Spiritual death is not the necessary cause but the ground or condition of sin, the choice of a false god. The Greek preposition epi translated “because” in the last clause of Rom. 5:12 means “on the condition of” or “on the basis of”. It does not imply any necessary or deterministic causal connection between death and sin. Man sins by choice, not of necessity. In this state of spiritual death, he chooses freely his false god and thus sins. Then his false god puts him into bondage; he becomes a slave of sin, his false god being his slave master. The Calvinistic doctrine of Total Depravity or Total Inability misinterpretes this slavery of sin and equates it with the sinful nature or the results of the sinful nature, and turns the slavery of sin into a determinism and the denial of human freedom of choice.
In this doctrine of original sin, Augustine combined the legalistic conception of sin and death with another view of sin as intrinsic to human nature derived from the Greek view of reality. Augustine absorbed this view of sin as intrinsic to human nature from his pre-Christian days when he studied and taught philosophy first as a Manichean and later as a Neoplatonist. Although after his conversion, he opposed this view of sin in the controversy with the Manicheans, he later drew upon these views, unconsciously perhaps, in developing his doctrine of original sin during the heat of the Pelagian controversy. They were ready-made concepts to be used as tools in the heated debate with Pelagius and the Pelagians. He reinterpreted them in a Christian framework and reclothed them in them in Biblical terminology.

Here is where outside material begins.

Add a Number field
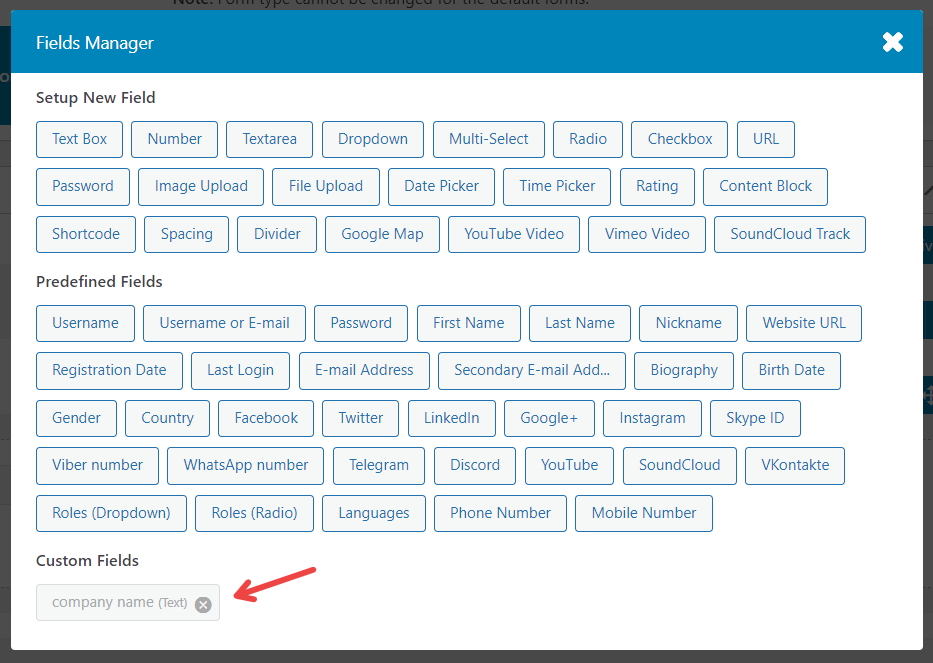Viewport: 933px width, 663px height. [174, 139]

This conception of sin as intrinsic to human nature follows from the Greek conception of God as divine reason and is an essential part of the Greek view of reality. Since a concept of God entails a concept of sin, the Greek concept of reason as the divine involves the concept of sin as intrinsic to human nature. According to the Greek view of reality, the senses are the opposite of reason, and since the objects of reason are good, the objects of the senses, the world of change, are evil or, at least, not good. Although Plato and Aristotle did not explicitly draw this conclusion, that the changing world of sense was evil, it was implied in their assertion that the good and the real is the rational. This conclusion was drawn by later Greek thinkers, the Neoplatonists and the Gnostics in particular. Time, matter in general, the body in particular, and all physical desires whatever are evil. Since the realm of time is the realm of change, time is inferior to eternity, which is the realm of the unchanging and hence the timeless. [1] Temporal existence is itself a stigma. Man is a prisoner of time and change; he yearns to escape the bondage of change for the eternal realm that never changes. Not only is time an evil to escape from, but matter in general, the mere fact of there being physical objects, is an obstacle to the good. It is opaque, inert, intractable stuff, impenetrable to thought and to the clarity of intellectual vision. In addition, matter is the source of multiplicity and diversity. In contrast to the realm of truth which is one and unity, the realm of the senses is many and disunity. Change is possible because there are many different physical things. Eternity is unchanging and timeless because there is no plurality of being but only one. Being and truth are one. The opposite of the one of being is the many of non-being; between them is the realm of becoming where the non-being seeks to become being, the many to become one. Matter, non-being, is the “principle of individuation” which splits reality into myriad fragments. Matter is the source of finiteness and evil. Material existence with its distinctions between one thing and another, including the distinction between the subject and object, the self and the non-self, must be overcome, abolished, transcended, so that all the different things of the world become one, become identical with one another. [2]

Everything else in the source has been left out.